Doch da?s zum Zeugen kein Lehrbube tut
und heut? auch den Spruch er gesungen gut,
so mach? ich den Burschen gleich zum Gesell;
knie nieder, David, und nimm diese Schell?!
(David ist niedergekniet: Sachs gibt ihm eine starke Ohrfeige.)
Steh? auf, Gesell?, und denk? an den Streich;
du merkst dir dabei die Taufe zugleich!

Ohrfeigen in diesen Bedeutungsvarianten, als heilender oder weihevoller Akt der Aufnahme in einen höheren Status, das heißt auch als Akt der Vermittlung von Ehre, oder als Teil einer Bezeugung und Beurkundung sollen hier nicht weiterverfolgt werden, zumal sie in der Moderne an Funktion verlieren und eben nur noch, wie die Firmung zeigt, in Spuren ablesbar sind.

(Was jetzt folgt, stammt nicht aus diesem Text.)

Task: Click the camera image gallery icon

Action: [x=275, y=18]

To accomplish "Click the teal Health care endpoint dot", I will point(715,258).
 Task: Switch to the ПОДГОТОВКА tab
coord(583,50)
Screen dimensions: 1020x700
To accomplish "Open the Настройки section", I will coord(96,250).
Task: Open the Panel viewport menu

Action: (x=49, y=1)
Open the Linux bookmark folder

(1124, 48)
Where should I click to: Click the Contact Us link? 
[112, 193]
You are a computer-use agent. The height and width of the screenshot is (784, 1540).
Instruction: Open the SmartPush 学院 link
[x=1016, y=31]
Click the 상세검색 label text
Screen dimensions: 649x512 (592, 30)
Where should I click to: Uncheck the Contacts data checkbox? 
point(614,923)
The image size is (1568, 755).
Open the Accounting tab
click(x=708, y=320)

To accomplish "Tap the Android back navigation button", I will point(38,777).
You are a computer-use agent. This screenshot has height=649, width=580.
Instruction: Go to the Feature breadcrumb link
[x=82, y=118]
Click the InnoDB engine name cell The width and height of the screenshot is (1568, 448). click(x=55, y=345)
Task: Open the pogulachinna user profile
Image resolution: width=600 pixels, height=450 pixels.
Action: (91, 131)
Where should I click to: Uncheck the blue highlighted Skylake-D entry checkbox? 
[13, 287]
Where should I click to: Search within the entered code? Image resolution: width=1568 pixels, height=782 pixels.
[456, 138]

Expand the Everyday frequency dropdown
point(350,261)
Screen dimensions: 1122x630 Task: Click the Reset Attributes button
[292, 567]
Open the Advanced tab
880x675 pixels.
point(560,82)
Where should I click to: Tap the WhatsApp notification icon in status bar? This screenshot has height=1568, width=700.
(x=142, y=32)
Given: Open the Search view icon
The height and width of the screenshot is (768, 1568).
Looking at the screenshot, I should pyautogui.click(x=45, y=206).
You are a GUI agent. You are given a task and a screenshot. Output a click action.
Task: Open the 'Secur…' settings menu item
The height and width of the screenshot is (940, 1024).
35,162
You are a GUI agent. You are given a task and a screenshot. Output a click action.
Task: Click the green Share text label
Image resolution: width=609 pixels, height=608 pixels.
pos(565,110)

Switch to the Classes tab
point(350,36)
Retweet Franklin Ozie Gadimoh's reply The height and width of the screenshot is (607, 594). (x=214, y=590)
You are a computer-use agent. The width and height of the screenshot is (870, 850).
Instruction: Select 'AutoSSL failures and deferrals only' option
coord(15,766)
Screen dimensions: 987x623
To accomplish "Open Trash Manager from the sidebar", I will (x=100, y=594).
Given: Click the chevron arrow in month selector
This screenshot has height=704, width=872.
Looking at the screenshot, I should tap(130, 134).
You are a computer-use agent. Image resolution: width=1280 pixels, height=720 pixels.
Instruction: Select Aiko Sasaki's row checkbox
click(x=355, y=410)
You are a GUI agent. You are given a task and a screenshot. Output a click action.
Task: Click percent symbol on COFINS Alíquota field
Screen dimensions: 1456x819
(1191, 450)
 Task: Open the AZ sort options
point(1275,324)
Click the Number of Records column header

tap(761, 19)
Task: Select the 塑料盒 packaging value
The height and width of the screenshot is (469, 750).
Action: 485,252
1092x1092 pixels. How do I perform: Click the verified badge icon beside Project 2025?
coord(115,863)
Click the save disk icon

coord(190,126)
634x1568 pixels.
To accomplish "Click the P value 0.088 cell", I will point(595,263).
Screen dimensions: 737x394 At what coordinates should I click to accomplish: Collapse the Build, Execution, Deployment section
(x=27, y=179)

Die Ohrfeige als Erinnerungsmal allerdings, wie es ja auch bei Hans Sachs anklingt, wird noch von Interesse sein. Hier geht es um die Ohrfeige als Demütigung - und auch um Versuche des Opfers, durch die demonstrative Hinnahme der Ohrfeige die Demütigung umzukehren und den Ohrfeigenden zu demütigen. Die Ohrfeige ist dabei eine Art von Bestrafung, doch dies in der Regel nicht formalisiert: Denn in der Geschichte der Prügelstrafe als "eine der ältesten und verbreitetsten Arten der Leibesstrafen" taucht die Ohrfeige nur am Rande auf.
     Zur Erläuterung ist ein Blick auf die Prügelstrafe erforderlich. Denn auch die Prügelstrafe war immer mit Statusdifferenz und Ehrverhältnissen verbunden: In der Antike, bei den Germanen, wie Tacitus sie beschreibt, sowie noch in der fränkischen Zeit des frühen Mittelalters galt sie den Unfreien. Freie dagegen wurden selten der Prügelstrafe unterworfen, eben weil diese zugleich als ehrverletzend eingestuft wurde. Diese Einschätzung blieb, auch als seit dem 12. Jahrhundert die Anwendung der Prügelstrafe ausgeweitet wurde: Städtische Unterschichten, Außenseiter und Kleinkriminelle, jugendliche Delinquenten waren bevorzugte Opfer der Prügel. Die öffentliche Züchtigung durch den Henker, der sogenannte Staupenschlag, bedeutete nämlich Ehrverlust (Infamie). Einem körperlichen Züchtigungsrecht unterlagen auch das Gesinde und hörige Bauern. Beim Gesinde blieb es - mehr oder minder umstritten - noch bis zum Ende des 19. Jahrhunderts und zur Einführung des Bürgerlichen Gesetzbuches erhalten. Im Rahmen des Züchtigungsrechtes stand dem Hausherrn auch die Möglichkeit offen, durch körperliche Züchtigung nicht nur die Kinder, sondern die eigene Frau für Verfehlungen zu bestrafen, nicht zuletzt bei Ehebruch. Zedlers Universal-Lexikon drückte das im Jahr 1732 im Beitrag über die Ohrfeige deutlich und differenziert aus:

Also wenn ein Mann seine Frau erstlich mit Wortten strafft, sie aber die Warnung ihres Mannes nicht in Consideration ziehet, so kan er ihr auch wol eine Ohrfeige geben, jedoch darff er hierinnen nicht excediren, und kan eine Frau wegen einer Ohrfeige, so ihr der Mann gegeben, nicht auf die Ehescheidung klagen, besonders, wenn sie schuld dran ist; Ist sie hingegen nicht schuld dran, so wird der Mann seines Ehe-Rechts beraubt, und wenn er excediert, kan auch wol die Scheidung von Tisch und Bett dazu kommen. [?] Wenn sich hingegen eine Frau, dem Manne Ohrfeigen zu geben, unterstehet, so kan er ihr auch mit dergleichen begegnen, auch noch wol mit einer gelinden Übermaaß.

     Explizit abgeschafft wurde das Züchtigungsrecht des Ehemanns erst im 19. Jahrhundert, am frühesten wohl in Preußen 1812. In der Frühneuzeit kam die Prügelstrafe als Disziplinarmittel im Militär hinzu; auch hier galt sie nur dem gemeinen Soldaten; der Offizier, gar der adlige Offizier, wäre durch die Prügelstrafe unrettbar entehrt worden. Mit dem entstehenden Nationalismus und der allgemeinen Wehrpflicht, die jeden Mann gleichsam als Verkörperung der Nation aufwertete, ging es im frühen 19. Jahrhundert auch mit der Stockstrafe des Militärdisziplinarrechts zu Ende. Preußen machte 1811 den Anfang; für bestimmte Verfehlungen konnten aber noch Stockschläge verabreicht werden. Im Grunde war das allerdings widersinnig: Wer den einzelnen Soldaten prügelte, schlug gewissermaßen auf die Nation ein.